Saved data entries
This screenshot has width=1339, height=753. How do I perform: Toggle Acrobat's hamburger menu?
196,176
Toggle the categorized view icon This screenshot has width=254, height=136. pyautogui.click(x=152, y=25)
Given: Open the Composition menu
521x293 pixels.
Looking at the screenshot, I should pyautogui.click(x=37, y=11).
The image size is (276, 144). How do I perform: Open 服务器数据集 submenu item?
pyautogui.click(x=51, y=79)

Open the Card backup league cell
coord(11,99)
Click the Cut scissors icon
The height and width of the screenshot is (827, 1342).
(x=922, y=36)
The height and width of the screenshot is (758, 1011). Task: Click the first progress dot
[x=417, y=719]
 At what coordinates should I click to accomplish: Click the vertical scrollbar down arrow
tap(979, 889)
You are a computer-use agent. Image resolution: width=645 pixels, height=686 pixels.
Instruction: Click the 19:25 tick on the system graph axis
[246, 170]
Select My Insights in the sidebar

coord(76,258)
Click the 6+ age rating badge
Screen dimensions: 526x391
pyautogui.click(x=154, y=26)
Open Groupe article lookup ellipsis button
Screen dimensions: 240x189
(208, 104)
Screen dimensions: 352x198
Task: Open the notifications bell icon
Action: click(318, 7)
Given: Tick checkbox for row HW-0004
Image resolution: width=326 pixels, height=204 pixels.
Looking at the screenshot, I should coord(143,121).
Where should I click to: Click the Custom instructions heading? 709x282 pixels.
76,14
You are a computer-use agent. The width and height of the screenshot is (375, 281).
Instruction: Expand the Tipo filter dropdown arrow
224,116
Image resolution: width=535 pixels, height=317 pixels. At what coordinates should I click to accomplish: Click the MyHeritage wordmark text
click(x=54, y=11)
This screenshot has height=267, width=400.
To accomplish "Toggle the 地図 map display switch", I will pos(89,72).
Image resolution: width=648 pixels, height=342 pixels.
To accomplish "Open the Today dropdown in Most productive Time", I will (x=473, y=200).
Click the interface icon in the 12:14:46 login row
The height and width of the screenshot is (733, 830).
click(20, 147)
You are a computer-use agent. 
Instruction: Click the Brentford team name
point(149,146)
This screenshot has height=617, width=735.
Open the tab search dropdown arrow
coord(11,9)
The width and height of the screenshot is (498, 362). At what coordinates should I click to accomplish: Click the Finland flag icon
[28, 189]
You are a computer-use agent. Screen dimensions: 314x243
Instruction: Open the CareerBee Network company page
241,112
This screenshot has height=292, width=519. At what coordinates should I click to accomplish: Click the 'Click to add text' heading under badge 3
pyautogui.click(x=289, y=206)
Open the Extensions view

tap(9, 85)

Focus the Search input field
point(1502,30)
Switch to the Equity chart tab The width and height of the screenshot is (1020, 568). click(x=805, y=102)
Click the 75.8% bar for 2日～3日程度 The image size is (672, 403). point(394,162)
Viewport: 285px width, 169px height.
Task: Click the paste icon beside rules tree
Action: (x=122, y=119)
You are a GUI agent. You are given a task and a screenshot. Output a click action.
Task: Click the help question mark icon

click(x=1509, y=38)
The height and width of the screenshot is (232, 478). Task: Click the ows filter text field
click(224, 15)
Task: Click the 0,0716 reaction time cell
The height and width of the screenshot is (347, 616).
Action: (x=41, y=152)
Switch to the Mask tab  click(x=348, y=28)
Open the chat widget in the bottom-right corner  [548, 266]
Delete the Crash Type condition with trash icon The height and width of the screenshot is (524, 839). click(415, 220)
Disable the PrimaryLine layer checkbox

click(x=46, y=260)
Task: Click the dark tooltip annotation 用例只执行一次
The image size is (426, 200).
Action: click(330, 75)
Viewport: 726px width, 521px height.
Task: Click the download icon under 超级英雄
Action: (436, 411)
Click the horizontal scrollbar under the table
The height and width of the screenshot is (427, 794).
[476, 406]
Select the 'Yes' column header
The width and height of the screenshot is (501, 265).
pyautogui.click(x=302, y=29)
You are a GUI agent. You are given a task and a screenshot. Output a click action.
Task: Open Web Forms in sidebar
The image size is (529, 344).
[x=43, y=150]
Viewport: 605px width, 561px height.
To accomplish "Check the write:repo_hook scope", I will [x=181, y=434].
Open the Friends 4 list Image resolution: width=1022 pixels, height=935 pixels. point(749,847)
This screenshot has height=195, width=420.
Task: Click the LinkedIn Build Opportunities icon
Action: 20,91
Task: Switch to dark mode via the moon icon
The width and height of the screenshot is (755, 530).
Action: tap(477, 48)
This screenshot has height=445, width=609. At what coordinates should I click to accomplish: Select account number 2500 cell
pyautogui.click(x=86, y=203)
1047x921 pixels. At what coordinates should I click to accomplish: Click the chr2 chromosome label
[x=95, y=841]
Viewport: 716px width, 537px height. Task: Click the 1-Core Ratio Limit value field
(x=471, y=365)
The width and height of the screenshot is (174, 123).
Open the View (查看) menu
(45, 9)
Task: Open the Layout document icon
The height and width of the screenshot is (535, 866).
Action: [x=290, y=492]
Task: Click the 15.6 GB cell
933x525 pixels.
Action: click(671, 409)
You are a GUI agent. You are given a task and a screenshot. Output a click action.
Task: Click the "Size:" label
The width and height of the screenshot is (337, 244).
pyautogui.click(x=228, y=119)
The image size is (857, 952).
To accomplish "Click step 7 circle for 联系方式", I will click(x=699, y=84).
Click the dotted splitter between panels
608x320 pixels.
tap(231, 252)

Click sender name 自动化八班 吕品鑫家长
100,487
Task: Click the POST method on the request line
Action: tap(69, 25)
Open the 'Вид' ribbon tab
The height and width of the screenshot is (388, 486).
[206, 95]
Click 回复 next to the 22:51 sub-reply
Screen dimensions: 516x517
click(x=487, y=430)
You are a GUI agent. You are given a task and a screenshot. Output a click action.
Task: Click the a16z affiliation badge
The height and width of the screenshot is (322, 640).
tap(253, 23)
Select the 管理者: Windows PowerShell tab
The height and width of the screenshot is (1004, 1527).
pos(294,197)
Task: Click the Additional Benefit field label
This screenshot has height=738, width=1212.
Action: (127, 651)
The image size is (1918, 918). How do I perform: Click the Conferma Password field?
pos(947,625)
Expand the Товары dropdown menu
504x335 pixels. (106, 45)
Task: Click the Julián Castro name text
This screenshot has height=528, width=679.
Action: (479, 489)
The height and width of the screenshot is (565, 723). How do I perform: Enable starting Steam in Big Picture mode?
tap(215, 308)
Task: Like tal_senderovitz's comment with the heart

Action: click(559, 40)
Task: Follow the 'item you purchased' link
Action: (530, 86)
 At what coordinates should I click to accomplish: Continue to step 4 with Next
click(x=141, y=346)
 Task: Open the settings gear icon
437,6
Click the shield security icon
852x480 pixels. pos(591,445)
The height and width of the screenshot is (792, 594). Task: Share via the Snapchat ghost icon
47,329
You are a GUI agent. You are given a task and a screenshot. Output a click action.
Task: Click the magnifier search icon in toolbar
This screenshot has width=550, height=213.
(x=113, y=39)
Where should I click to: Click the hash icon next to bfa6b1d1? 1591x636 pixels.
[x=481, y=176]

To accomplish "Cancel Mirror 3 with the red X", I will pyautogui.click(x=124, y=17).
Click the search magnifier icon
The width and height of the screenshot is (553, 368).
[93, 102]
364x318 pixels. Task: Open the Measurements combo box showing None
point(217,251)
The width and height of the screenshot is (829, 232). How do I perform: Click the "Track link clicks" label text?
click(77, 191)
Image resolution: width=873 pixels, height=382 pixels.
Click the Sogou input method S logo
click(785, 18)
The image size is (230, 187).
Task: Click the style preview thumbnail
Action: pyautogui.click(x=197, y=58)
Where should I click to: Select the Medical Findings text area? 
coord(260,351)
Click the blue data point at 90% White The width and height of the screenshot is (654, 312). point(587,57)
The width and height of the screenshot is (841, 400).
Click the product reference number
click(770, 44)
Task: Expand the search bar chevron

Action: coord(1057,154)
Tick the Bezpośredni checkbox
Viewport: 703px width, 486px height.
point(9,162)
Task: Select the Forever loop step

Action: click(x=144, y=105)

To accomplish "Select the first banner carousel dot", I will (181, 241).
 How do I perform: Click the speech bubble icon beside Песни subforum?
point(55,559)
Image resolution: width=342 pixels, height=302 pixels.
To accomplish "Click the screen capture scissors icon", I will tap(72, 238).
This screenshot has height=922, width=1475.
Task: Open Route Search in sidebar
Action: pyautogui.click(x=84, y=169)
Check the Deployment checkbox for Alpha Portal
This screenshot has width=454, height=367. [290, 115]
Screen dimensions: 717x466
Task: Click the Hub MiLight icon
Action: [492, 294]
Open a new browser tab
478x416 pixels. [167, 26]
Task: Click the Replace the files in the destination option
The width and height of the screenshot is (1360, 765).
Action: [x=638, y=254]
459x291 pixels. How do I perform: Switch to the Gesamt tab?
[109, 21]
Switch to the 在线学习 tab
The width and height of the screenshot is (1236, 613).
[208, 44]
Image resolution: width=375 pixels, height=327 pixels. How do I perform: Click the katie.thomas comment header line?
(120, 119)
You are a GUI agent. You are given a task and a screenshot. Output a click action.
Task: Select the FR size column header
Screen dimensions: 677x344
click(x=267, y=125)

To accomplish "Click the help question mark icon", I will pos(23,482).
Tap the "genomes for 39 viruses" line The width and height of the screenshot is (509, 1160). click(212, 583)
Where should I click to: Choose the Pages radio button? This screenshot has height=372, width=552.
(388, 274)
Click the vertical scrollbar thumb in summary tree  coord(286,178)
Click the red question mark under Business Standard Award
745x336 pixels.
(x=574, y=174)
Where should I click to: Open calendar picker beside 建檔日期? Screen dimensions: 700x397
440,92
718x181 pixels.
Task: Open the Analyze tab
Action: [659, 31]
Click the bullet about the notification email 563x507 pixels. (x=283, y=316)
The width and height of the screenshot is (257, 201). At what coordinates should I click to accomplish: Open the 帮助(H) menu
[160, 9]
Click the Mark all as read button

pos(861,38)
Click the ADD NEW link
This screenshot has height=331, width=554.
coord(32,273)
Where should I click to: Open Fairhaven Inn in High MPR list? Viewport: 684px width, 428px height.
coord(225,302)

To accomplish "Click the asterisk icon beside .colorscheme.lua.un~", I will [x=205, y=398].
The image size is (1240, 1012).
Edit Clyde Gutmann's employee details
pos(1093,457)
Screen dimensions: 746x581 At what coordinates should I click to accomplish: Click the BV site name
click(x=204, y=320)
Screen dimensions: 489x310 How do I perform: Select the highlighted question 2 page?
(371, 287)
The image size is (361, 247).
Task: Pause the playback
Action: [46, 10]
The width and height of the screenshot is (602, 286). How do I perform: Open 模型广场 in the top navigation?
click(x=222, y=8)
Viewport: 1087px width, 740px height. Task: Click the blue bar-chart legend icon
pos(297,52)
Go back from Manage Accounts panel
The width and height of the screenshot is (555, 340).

**WHAT NEEDS TO BE DONE**.
When the line with "You are a computer-use agent. The" is reached in the data above, begin copying, and stop after the line with "Image resolution: width=648"; copy each line exactly, both ends included.

**ANSWER AREA**.
You are a computer-use agent. The width and height of the screenshot is (375, 281).
Instruction: Expand the Tipo filter dropdown arrow
224,116
Image resolution: width=535 pixels, height=317 pixels. At what coordinates should I click to accomplish: Click the MyHeritage wordmark text
click(x=54, y=11)
This screenshot has height=267, width=400.
To accomplish "Toggle the 地図 map display switch", I will pos(89,72).
Image resolution: width=648 pixels, height=342 pixels.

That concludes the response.